Task objective: Can you extract the full post on the Amazon EC2 outages below, word for word?
--- Provided text ---
The last 2 Amazon outages were power issues isolated to just there us-east Virginia data center. I read somewhere that Amazon has something like 70% of their ec2 resources in Virginia and its also their oldest ec2 datacenter..so I am guessing they learned a lot of lessons and are stuck with an aged infrastructure there. I think the real problem here is that a large subset of the customers using ec2 misunderstand the redundancy that is built into the Amazon architecture. You are essentially supposed to view individual virtual machines as bring entirely disposable and make duplicates of everything across availability zones and for extra points across regions. most people instead think that the 2 cents/hour price tag is a massive cost savings and the cloud is invincible..look at the SLA for ec2...Amazon basically doesn't really consider it a real outage unless its more than one availability zone that is down whats more surprising is that netflix was so affected by a single availability zone outage. They are constantly talking about their chaos monkey/simian army tool that purposely breaks random parts of their infrastructure to prove its fault tolerate, or to point out weaknesses to fix. ( http://techblog.netflix.com/2010/12/5-lessons-weve-learned-using-aws.html) I think the closest thing to a cascading failure they have had was 4/29/11 outage (http://aws.amazon.com/message/65648/) Mike On Jun 30, 2012 3:05 PM, "Todd Underwood" <toddunder@gmail.com> wrote:
This was not a cascading failure. It was a simple power outage
Cascading failures involve interdependencies among components.
--- Given data ---
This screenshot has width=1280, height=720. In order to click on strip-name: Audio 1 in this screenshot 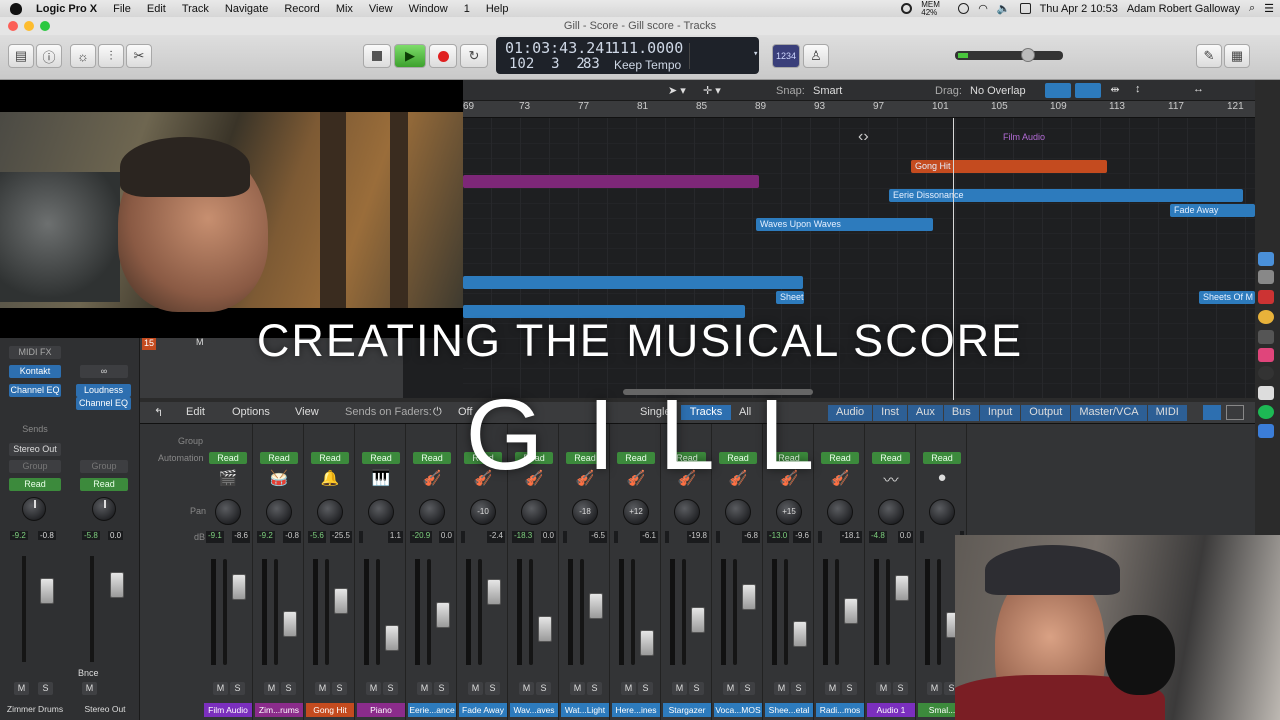, I will do `click(891, 710)`.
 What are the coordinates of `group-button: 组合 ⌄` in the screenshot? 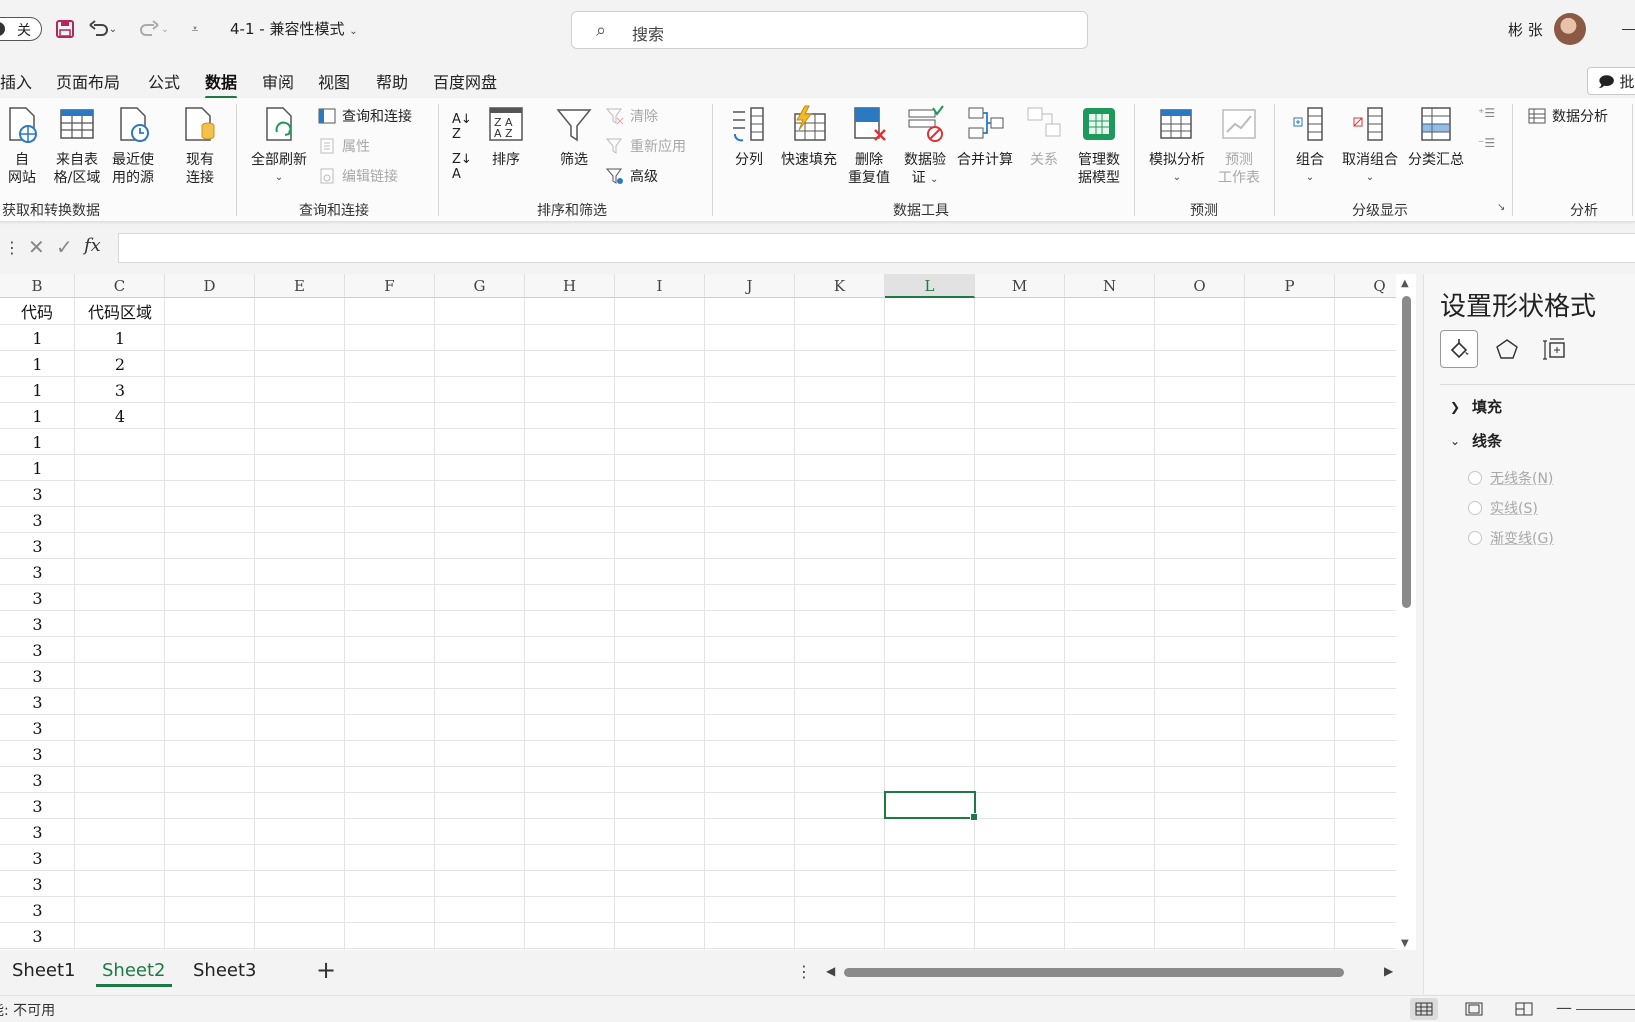 It's located at (1310, 146).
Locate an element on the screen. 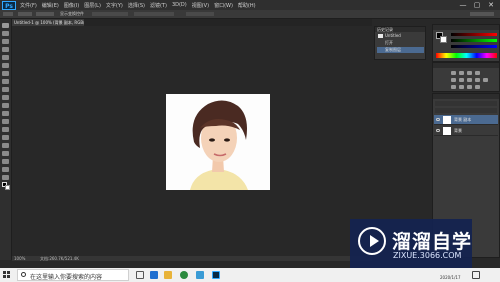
---
Answer to this problem:
The last 2 Amazon outages were power issues isolated to just there us-east Virginia data center. I read somewhere that Amazon has something like 70% of their ec2 resources in Virginia and its also their oldest ec2 datacenter..so I am guessing they learned a lot of lessons and are stuck with an aged infrastructure there. I think the real problem here is that a large subset of the customers using ec2 misunderstand the redundancy that is built into the Amazon architecture. You are essentially supposed to view individual virtual machines as bring entirely disposable and make duplicates of everything across availability zones and for extra points across regions. most people instead think that the 2 cents/hour price tag is a massive cost savings and the cloud is invincible..look at the SLA for ec2...Amazon basically doesn't really consider it a real outage unless its more than one availability zone that is down whats more surprising is that netflix was so affected by a single availability zone outage. They are constantly talking about their chaos monkey/simian army tool that purposely breaks random parts of their infrastructure to prove its fault tolerate, or to point out weaknesses to fix. ( http://techblog.netflix.com/2010/12/5-lessons-weve-learned-using-aws.html) I think the closest thing to a cascading failure they have had was 4/29/11 outage (http://aws.amazon.com/message/65648/) Mike On Jun 30, 2012 3:05 PM, "Todd Underwood" <toddunder@gmail.com> wrote:
This was not a cascading failure. It was a simple power outage
Cascading failures involve interdependencies among components.